START Exercise material

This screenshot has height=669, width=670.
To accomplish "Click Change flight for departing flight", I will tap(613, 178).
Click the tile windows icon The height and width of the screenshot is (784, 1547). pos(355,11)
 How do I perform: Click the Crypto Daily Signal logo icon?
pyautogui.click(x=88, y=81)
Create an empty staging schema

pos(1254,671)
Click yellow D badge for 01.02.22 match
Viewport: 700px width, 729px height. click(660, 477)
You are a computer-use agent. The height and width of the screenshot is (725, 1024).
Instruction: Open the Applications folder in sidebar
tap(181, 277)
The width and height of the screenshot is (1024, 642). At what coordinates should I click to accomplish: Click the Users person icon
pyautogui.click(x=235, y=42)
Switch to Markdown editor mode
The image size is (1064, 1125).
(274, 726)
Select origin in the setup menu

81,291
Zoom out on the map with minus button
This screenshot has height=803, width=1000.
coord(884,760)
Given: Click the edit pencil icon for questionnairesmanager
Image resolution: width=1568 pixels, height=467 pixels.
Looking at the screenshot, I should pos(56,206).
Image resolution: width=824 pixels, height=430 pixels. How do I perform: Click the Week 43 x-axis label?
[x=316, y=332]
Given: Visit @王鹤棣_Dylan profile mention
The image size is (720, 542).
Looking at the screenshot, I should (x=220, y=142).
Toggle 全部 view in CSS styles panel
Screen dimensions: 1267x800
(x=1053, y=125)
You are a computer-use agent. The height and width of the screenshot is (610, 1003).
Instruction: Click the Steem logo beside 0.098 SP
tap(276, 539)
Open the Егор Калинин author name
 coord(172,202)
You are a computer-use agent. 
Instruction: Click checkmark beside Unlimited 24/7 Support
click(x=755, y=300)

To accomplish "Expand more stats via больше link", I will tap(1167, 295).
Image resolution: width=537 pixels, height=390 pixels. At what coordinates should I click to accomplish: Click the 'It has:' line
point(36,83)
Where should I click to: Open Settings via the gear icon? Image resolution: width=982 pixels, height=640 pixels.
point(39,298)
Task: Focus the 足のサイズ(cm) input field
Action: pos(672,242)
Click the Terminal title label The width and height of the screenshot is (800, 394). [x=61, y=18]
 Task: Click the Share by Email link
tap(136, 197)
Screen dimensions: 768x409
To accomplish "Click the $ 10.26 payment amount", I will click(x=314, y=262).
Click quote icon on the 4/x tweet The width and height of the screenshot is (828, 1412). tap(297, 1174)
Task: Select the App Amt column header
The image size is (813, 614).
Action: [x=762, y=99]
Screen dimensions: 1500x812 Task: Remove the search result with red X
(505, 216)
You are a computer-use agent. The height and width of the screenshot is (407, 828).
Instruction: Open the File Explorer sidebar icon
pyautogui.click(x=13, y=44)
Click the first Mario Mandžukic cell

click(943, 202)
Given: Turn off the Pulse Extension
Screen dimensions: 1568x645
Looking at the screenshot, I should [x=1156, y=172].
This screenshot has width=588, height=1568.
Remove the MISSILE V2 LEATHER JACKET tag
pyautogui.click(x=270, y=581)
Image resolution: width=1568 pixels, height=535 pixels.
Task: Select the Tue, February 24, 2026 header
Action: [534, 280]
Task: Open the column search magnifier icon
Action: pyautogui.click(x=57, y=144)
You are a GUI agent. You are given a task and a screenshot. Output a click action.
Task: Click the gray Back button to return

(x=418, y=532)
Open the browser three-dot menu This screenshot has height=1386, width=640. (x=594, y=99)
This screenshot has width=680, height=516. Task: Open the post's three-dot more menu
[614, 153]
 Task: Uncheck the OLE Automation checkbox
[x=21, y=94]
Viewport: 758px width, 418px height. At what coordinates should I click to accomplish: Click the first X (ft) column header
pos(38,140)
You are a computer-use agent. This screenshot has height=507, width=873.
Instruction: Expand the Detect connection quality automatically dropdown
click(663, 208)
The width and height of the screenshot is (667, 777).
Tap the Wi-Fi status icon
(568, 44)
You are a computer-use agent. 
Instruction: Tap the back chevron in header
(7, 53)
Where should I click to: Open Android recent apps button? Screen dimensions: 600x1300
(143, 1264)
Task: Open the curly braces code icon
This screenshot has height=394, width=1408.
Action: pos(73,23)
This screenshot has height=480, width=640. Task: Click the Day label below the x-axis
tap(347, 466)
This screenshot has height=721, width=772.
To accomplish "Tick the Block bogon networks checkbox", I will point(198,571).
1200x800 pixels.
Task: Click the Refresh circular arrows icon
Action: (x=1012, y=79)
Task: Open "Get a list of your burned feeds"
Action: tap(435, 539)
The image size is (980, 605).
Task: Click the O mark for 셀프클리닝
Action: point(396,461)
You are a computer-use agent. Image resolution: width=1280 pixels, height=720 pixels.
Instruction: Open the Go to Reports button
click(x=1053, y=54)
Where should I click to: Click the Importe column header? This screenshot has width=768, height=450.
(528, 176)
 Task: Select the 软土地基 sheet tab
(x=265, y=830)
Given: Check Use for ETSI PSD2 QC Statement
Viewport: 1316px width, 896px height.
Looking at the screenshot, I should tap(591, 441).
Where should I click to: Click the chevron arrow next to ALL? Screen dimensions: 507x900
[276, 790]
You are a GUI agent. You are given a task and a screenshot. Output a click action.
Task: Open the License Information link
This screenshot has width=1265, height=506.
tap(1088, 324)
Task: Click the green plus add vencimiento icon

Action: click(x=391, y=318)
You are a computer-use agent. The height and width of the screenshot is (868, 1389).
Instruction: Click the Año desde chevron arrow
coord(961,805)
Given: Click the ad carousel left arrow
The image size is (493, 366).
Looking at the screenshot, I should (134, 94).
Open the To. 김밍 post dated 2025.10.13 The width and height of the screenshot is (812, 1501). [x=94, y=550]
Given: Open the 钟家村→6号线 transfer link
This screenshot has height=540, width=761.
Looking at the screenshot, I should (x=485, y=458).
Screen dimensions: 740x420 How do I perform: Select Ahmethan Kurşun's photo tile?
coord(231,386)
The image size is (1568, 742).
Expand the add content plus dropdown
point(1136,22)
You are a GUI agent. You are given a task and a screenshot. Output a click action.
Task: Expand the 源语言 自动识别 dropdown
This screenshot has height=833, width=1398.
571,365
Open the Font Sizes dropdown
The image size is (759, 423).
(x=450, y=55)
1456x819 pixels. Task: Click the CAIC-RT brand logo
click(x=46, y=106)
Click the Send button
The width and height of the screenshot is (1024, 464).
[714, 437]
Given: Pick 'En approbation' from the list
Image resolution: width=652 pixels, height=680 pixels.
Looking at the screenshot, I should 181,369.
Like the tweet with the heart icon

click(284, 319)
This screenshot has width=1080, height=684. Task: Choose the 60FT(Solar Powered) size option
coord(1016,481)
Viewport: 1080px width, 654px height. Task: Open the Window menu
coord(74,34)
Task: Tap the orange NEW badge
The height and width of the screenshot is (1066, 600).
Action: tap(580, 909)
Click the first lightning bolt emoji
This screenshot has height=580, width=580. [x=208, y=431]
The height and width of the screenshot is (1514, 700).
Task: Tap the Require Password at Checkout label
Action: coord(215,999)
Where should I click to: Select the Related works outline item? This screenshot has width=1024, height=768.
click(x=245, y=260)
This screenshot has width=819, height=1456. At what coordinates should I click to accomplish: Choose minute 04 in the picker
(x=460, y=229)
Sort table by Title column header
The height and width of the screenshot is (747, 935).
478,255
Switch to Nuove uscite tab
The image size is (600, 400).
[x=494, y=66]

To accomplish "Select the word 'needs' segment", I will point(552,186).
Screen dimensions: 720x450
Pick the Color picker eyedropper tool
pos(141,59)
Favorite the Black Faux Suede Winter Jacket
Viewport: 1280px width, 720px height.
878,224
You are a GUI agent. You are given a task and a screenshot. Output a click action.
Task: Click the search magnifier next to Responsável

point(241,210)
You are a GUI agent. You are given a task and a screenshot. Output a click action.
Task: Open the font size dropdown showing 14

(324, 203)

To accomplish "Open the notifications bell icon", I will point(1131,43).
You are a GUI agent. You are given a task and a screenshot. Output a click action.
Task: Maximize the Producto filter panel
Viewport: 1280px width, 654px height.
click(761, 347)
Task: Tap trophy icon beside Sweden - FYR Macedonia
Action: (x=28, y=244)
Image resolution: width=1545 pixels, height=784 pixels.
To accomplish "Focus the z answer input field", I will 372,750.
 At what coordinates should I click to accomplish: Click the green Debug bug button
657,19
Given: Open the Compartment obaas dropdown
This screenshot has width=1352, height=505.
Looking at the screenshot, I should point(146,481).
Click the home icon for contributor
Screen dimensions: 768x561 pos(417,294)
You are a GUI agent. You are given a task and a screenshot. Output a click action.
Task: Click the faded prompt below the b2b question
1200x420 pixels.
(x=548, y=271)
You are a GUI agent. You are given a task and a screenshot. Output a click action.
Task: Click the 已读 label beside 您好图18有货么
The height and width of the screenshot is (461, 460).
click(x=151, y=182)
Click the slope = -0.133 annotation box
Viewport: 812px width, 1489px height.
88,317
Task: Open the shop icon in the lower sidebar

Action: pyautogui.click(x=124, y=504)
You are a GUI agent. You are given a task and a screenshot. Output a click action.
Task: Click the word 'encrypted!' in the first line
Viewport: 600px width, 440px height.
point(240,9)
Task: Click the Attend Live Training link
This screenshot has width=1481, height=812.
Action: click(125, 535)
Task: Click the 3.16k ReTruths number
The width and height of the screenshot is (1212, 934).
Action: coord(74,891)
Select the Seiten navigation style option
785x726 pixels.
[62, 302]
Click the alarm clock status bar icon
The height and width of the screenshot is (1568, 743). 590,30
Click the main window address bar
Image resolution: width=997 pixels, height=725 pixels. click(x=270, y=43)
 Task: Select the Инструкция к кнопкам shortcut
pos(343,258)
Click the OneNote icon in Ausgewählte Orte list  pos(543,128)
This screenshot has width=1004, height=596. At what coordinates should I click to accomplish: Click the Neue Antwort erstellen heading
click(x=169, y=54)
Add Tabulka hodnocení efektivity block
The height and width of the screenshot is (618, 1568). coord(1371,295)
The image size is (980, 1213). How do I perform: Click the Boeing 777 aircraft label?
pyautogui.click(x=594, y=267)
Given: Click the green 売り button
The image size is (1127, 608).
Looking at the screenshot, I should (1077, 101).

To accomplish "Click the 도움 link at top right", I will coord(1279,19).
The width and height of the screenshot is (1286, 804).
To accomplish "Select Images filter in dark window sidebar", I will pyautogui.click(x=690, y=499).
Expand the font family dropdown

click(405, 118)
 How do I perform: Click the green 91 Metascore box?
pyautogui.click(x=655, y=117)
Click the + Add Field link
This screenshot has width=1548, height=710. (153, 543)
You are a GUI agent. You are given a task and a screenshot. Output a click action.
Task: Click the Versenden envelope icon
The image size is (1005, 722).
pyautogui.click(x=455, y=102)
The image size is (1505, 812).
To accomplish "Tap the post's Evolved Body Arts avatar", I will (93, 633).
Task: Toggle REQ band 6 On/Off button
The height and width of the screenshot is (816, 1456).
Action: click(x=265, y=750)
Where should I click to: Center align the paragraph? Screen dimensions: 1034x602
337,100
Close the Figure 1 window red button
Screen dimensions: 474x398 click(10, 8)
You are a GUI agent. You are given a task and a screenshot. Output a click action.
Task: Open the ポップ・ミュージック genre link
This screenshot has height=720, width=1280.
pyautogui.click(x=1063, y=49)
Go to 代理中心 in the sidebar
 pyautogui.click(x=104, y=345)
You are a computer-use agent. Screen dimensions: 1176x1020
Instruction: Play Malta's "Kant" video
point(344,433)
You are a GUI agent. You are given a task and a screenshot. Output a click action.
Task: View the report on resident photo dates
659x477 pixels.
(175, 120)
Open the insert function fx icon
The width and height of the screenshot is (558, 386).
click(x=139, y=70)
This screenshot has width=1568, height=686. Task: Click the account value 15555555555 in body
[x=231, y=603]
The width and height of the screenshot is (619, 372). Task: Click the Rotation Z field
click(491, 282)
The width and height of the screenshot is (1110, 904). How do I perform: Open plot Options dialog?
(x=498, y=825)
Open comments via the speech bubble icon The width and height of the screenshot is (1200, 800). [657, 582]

END Exercise material

» Exercise
Your answer must be the lines from the one with "Where should I click to: Center" through the last line of the data, repeated exactly and with nothing else.

» Exercise answer
Where should I click to: Center align the paragraph? Screen dimensions: 1034x602
337,100
Close the Figure 1 window red button
Screen dimensions: 474x398 click(10, 8)
You are a GUI agent. You are given a task and a screenshot. Output a click action.
Task: Open the ポップ・ミュージック genre link
This screenshot has height=720, width=1280.
pyautogui.click(x=1063, y=49)
Go to 代理中心 in the sidebar
 pyautogui.click(x=104, y=345)
You are a computer-use agent. Screen dimensions: 1176x1020
Instruction: Play Malta's "Kant" video
point(344,433)
You are a GUI agent. You are given a task and a screenshot. Output a click action.
Task: View the report on resident photo dates
659x477 pixels.
(175, 120)
Open the insert function fx icon
The width and height of the screenshot is (558, 386).
click(x=139, y=70)
This screenshot has width=1568, height=686. Task: Click the account value 15555555555 in body
[x=231, y=603]
The width and height of the screenshot is (619, 372). Task: Click the Rotation Z field
click(491, 282)
The width and height of the screenshot is (1110, 904). How do I perform: Open plot Options dialog?
(x=498, y=825)
Open comments via the speech bubble icon The width and height of the screenshot is (1200, 800). [657, 582]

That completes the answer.